Price cuts help push Morrisons sales up 3.4%
Morrisons has reported better than expected sales growth in the first quarter after reaping the rewards of price cuts and strong Easter trading.
The supermarket said like-for-like sales grew 3.4% in the three months to April 30, ahead of analyst expectations and an acceleration on the previous quarter's 2.9%.
Chief executive David Potts said: "We are improving the shopping trip in many different ways, which is making Morrisons more popular and accessible for customers.
"These new initiatives in-store, online, in wholesale and services are beginning to build a broader, stronger Morrisons."
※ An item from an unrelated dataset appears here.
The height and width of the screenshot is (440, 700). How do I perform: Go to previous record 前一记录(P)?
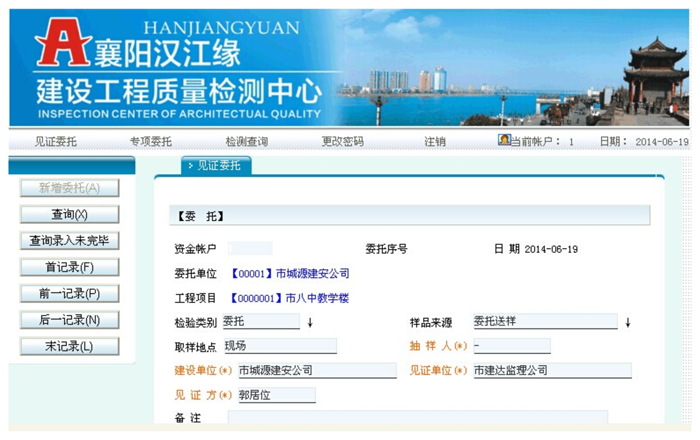pos(70,294)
The company said its Price Crunch initiative has seen more customers come through its doors, with sales over Valentine's Day, Mother's Day and Easter particularly strong.
Mr Potts said the group is "working hard" to remain competitive, despite an increase in the price of food imports linked to the collapse in the Brexit-hit pound.
Morrisons said its deal to sell groceries through Amazon "continues to grow", with the same-day and one-hour delivery service recently extended into more London postcodes.
Mr Potts added: "We've been working hard to improve quality and lower prices. We're a bit more relevant to a few more people."
He has ploughed investment into price cuts and called time on under-performing stores in his attempts to turn the page on the supermarket's ill-fated era under ousted boss Dalton Philips.
His efforts come as the grocery sector's so-called Big Four - Tesco, Asda, Sainsbury's and Morrisons - remain locked in a bitter price war sparked by German discounters Aldi and Lidl and face further challenges from an expected slowdown in consumer spending.
Figures from Kantar on Wednesday showed that Morrisons was the fastest growing Big Four grocer, helped by its The Best line attracting more affluent shoppers, with sales up 2.2%, although its market share fell 0.2 percentage points to 10.4%.
George Salmon, equity analyst at Hargreaves Lansdown, said: "There is a long road ahead of the UK's supermarkets, but, of the three major players, Morrisons seems to be in the highest gear. Customers are flocking back, and like-for-like sales growth is trending strongly upwards.
"The transformation, spearheaded by CEO David Potts, is by no means complete; after all the weaknesses in online and convenience are still glaringly obvious. Nonetheless, progress thus far has been impressive."